This module contains experiments with RDFRules and AMIE+.
Clone the RDFRules repository and run following SBT commands:
> project experimentsAmie2
The main class OriginalAmieComparison requires some parameters to determine which kind of experiment should be launched:
> runMain com.github.propi.rdfrules.experiments.OriginalAmieComparison parameters...

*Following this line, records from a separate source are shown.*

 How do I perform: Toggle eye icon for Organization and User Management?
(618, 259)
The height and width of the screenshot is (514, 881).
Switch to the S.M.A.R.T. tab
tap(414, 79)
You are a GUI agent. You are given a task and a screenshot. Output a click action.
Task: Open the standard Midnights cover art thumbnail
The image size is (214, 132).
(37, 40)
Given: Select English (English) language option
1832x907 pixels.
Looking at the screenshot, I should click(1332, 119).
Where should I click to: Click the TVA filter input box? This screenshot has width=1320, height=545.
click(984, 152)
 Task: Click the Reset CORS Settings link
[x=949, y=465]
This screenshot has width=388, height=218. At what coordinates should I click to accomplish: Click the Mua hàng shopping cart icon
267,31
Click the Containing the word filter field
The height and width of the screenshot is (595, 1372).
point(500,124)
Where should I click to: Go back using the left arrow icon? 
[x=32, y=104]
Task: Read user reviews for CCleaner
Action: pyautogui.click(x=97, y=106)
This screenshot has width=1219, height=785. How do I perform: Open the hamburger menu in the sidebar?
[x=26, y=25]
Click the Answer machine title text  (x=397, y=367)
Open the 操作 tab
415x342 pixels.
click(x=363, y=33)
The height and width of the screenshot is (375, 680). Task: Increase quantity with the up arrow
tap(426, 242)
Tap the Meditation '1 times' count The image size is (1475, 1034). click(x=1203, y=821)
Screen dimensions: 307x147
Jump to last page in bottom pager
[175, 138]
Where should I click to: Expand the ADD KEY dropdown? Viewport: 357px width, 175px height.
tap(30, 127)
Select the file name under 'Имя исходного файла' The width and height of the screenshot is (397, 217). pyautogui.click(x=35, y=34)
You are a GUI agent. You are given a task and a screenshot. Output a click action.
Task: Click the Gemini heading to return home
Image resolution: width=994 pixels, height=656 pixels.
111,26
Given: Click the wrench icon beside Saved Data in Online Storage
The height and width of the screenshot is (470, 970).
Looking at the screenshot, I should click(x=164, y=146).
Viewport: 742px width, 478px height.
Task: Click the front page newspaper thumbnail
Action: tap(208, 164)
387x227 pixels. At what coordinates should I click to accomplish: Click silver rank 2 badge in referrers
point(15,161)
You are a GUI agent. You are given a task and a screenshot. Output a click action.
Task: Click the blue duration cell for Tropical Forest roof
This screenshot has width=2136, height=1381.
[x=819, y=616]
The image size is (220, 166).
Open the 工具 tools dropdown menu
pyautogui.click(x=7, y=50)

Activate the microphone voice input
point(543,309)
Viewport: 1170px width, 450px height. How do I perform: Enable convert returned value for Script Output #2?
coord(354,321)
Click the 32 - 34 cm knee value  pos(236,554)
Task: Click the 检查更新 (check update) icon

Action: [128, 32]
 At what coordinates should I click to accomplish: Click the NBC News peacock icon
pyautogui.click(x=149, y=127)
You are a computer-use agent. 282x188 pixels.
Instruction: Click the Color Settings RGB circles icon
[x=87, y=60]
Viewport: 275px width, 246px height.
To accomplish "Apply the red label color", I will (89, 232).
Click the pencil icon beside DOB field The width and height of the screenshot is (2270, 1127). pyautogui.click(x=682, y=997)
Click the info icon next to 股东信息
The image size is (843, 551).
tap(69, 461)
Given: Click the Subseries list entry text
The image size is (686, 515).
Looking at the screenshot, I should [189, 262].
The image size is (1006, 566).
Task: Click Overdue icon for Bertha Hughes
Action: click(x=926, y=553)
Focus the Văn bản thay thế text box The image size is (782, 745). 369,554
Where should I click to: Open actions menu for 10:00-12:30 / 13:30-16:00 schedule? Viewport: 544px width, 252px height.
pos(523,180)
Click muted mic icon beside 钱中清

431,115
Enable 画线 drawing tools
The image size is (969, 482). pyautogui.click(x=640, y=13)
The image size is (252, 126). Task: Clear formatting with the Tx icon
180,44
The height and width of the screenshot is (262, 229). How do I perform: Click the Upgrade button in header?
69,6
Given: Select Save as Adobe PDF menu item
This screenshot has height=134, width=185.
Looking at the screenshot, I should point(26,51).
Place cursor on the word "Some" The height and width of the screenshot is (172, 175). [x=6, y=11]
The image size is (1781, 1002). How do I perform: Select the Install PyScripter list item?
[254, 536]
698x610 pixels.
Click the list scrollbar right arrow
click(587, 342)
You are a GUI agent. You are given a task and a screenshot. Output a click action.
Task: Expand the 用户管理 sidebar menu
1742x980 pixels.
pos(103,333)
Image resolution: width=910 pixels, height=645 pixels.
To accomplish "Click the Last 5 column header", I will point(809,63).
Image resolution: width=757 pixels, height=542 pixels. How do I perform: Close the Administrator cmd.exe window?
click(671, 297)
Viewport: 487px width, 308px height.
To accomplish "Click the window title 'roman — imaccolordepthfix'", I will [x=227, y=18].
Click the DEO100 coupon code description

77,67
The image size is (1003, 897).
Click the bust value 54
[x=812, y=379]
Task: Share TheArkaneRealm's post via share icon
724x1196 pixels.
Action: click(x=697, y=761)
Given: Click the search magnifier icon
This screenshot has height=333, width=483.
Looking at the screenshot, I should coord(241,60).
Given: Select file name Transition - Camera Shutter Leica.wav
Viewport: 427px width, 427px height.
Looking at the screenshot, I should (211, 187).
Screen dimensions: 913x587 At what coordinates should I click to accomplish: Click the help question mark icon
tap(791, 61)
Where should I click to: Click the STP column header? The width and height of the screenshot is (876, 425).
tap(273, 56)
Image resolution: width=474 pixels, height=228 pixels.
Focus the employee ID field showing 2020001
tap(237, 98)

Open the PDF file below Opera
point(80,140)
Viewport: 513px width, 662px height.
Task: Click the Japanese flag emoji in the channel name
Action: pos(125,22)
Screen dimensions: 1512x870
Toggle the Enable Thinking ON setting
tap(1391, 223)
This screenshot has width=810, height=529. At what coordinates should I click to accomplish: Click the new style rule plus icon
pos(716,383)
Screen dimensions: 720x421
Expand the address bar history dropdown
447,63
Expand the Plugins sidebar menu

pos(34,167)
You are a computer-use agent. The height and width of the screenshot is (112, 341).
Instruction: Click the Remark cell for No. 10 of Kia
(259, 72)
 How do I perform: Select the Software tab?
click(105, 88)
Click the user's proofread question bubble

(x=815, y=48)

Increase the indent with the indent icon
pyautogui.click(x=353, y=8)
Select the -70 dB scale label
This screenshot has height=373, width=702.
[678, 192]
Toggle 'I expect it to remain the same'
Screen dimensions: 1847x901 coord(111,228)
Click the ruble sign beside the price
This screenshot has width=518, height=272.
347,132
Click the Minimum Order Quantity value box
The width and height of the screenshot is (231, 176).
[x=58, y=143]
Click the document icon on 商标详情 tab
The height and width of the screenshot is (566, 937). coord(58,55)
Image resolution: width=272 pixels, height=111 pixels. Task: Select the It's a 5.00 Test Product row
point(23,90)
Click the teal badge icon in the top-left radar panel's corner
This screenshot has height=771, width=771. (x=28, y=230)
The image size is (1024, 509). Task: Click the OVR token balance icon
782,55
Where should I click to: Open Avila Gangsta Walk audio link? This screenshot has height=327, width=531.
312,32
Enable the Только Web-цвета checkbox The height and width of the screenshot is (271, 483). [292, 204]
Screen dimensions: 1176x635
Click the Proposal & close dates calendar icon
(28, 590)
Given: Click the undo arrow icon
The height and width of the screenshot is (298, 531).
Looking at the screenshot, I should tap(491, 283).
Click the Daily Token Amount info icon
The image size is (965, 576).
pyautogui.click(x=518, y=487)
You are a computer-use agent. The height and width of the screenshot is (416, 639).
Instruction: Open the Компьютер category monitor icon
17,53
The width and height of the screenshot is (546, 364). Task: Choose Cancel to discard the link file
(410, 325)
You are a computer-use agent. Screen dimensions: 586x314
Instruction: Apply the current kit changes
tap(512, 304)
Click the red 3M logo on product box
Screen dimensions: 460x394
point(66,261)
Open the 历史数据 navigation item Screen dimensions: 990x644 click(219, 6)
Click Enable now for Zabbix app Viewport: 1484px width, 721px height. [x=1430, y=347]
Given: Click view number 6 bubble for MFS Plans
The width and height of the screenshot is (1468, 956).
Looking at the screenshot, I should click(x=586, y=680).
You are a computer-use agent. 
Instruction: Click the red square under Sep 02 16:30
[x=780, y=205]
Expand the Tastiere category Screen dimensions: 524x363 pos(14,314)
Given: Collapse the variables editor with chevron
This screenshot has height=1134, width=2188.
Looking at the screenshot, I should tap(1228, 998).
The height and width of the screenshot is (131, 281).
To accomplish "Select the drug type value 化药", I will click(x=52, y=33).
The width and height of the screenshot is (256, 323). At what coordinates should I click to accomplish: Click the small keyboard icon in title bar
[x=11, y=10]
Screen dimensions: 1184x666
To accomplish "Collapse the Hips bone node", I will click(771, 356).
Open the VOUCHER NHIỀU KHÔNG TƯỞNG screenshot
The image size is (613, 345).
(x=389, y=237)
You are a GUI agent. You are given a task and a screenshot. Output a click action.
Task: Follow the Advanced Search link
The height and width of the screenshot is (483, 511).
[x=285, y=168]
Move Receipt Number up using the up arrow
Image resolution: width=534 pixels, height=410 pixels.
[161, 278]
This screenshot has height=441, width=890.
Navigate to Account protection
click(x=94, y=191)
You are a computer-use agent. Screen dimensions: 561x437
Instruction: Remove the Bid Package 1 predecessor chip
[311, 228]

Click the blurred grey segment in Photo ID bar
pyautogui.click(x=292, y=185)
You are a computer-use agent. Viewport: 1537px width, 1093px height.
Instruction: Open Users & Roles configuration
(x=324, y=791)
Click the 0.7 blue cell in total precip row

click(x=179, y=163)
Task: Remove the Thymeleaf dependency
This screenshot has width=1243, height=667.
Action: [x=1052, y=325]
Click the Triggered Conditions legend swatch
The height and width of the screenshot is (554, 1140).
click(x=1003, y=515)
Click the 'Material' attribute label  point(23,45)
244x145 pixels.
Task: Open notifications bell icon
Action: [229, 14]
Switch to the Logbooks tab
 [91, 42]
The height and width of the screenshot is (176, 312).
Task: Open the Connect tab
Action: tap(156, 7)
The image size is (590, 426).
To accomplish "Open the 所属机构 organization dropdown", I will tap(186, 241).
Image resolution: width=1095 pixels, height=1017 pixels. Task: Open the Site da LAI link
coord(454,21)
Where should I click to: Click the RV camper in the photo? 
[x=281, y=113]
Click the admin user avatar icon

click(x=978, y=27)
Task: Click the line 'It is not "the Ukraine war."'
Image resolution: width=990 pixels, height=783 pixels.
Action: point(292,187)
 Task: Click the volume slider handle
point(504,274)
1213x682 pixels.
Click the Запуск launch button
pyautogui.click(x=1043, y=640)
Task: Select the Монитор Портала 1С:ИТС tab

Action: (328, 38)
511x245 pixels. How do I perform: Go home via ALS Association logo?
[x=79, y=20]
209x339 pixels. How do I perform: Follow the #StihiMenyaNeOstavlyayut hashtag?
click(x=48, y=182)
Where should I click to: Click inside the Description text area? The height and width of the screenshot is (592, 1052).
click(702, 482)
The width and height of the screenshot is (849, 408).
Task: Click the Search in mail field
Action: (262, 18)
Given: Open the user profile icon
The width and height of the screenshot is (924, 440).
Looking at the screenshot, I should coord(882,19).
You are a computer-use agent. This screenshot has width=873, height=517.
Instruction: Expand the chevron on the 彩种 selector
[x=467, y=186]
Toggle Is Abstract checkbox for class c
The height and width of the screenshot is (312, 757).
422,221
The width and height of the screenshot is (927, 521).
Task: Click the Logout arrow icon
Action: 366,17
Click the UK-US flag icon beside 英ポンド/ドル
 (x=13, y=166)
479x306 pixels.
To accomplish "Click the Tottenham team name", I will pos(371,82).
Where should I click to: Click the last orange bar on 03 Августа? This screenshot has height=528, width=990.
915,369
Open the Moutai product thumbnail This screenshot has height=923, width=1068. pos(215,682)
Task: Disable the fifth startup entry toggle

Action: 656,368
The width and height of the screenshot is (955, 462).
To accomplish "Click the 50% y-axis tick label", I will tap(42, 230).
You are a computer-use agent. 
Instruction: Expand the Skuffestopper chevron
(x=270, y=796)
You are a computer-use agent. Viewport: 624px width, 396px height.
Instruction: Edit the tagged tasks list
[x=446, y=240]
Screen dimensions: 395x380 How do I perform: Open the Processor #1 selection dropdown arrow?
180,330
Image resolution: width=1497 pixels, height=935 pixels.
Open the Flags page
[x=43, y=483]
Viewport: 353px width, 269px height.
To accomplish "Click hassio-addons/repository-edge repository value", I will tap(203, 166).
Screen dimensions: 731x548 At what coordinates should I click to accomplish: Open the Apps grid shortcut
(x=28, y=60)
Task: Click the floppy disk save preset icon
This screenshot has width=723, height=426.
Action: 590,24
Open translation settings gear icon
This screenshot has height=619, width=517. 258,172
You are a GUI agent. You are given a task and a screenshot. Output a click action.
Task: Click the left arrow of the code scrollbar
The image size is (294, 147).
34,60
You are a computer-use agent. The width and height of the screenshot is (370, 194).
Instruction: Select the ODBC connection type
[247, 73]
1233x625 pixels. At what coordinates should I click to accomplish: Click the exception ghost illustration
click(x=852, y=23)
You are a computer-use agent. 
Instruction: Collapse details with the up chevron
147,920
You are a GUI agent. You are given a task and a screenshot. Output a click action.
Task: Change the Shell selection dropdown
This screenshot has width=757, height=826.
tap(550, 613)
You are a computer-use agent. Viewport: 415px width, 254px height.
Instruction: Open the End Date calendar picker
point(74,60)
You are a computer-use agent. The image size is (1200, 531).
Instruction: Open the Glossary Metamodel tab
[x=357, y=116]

Parameter name | Description | Default |
---|---|---|
coresc | List of numbers of threads to be used | Nil |
cores | If coresc is not specified, it performs experiments for number of threads from 1 to the cores value. | available cores |
minhcs | List of values with min head coverage thresholds. | 0.005,0.01,0.02,0.05,0.1,0.2,0.3 |
times | Number of repetition of each task | 7 |
input | Input TSV dataset. Dataset can be compressed by GZIP or BZIP2. | experiments/data/yago2core_facts.clean.notypes.tsv.bz2 |
output | Output file with benchmark results. | experiments/data/results.txt |
runconstants | Run rule mining with constants. Default confidence thresholds are: minConfidence = 0.1, minPcaConfidence = 0.1, numberOfThreads = $cores | |
runlogical | Run rule mining only with variables. Default confidence thresholds are: minConfidence = 0.1, minPcaConfidence = 0.1, numberOfThreads = $cores | |
runcores | Run the experiment of scalability. Default thresholds are: minHeadCoverage = ${minhcs.head}, minConfidence = 0.1, minPcaConfidence = 0.1 | |
rdfrulesonly | Run only RDFRules | |
amieonly | Run only AMIE+ |
We performed some experiments on the CESNET Metacentrum computing cluster with RDFRules 1.2.1 and the sample YAGO dataset containing around 1M triples with following input parameters:
# task1 - mining only with variables
> runMain com.github.propi.rdfrules.experiments.OriginalAmieComparison -cores 8 -runlogical -minhcs 0.2,0.1,0.05,0.02,0.01,0.005,0.003,0.001
# task2 - mining with constants
> runMain com.github.propi.rdfrules.experiments.OriginalAmieComparison -cores 8 -runconstants
# task3 - scalability
> runMain com.github.propi.rdfrules.experiments.OriginalAmieComparison -cores 12 -minhcs 0.01 -runcores
# task4 - scalability
> runMain com.github.propi.rdfrules.experiments.OriginalAmieComparison -cores 24 -coresc 12,16,20,24 -minhcs 0.01,0.005 -runcores
# task5 - mining with constants with one thread
> runMain com.github.propi.rdfrules.experiments.OriginalAmieComparison -cores 1 -minhcs 0.01 -runconstants
# task6 - rule mining only with variables with a low head coverage
> runMain com.github.propi.rdfrules.experiments.OriginalAmieComparison -cores 8 -runlogical -minhcs 0.2,0.1,0.05,0.02,0.01,0.005,0.003,0.001
For RDFRules 1.4.0, the experiments were extended by dbpedia (~11M triples), discretization, clustering, pruning, and multiple-graphs experiments.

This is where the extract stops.